To achieve this, I barely
glued a saw blade from a fretsaw in parallel position to the extern part of the
tube fixed at the case. I built a eight-shaped grip from a paper clip gripping
around the 15mm tube and on its other side (in a tiny circle) around the saw
blade, so that it can be moved up and down the tube and turned to find the
optimal working point. Try it with a middle sized saw blade, fixed in a middle
position at about 80mm from the axis for your first test run. This is just the
easiest design to try the seesaw engine, but of course any shape besides the
200*100mm case (for example a disc) will work as well.
How to run it
When finished the assembling and the tube is half way filled with water up to the water columns are at same level, and the position is found where the displacer almost intents to tip over, the first test run can start. Just put
the engine into the sunlight.

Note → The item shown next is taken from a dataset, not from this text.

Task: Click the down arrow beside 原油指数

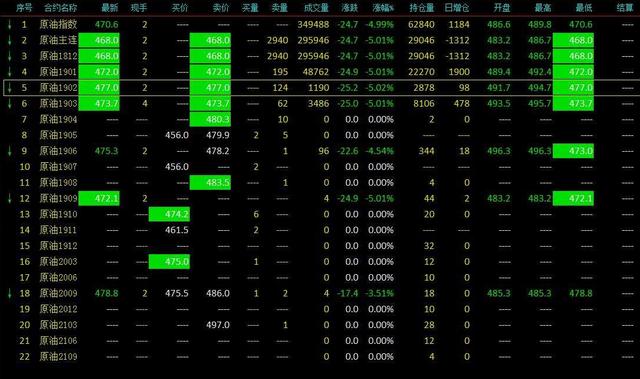Action: (x=9, y=24)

After about 20 seconds try to tip the tube. It should start now ! At least for some strokes. It might happen, that the equilibrium is too labile, balanced or stabile, so you have to try another position of your paper-clip-grip. This is indicated by running for some strokes and stopping at the back plate (heating) position or acrylic plate position (cooling) and staying there. So you have to adjust the spring a little bit closer to the axis and/or in a more middle position. You will have to try for some time but supposed your case is really airtight and the axis friction plus the diaphragm friction is the only friction at your engine, there will be a 'region of positions', where your engine will self-start when heated up.

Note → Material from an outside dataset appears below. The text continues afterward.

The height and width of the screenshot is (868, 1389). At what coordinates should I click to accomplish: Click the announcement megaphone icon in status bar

The funny fact you will find out while seeing your engine running is: IT CANNOT SPEED UP! It always keeps the frequency of the water columns inside and only varies the water columns height (tide). The displacer beats against the acrylic glass and at the back plate and when the temperature difference is small the displacer only tips over a little bit without ever touching the plates.
Try some positions and working modes of your engine - its fun !
If you're a keen builder
try to connect an automatic valve inlet at the curve of the tube and an outlet
at the extern top of the tube AND YOU WILL HAVE A WATER PUMP. Or just put on
your desktop in a sunny place. Anyway build it, have fun with it and send your
appreciated comments to me !
I am about to further develop this machine (with a modified extern tube, a regenerator and a light-weight design) to a Third World pumping(or cooling) device (one square meter in size). I applied already for a patent on it and perhaps in the next edition of the Stirling Engine Society's Newsletters you will read about this new design. In case you are interested in other liquid piston Stirling engines I can supply you with some other design ideas (like rotary liquid piston engines).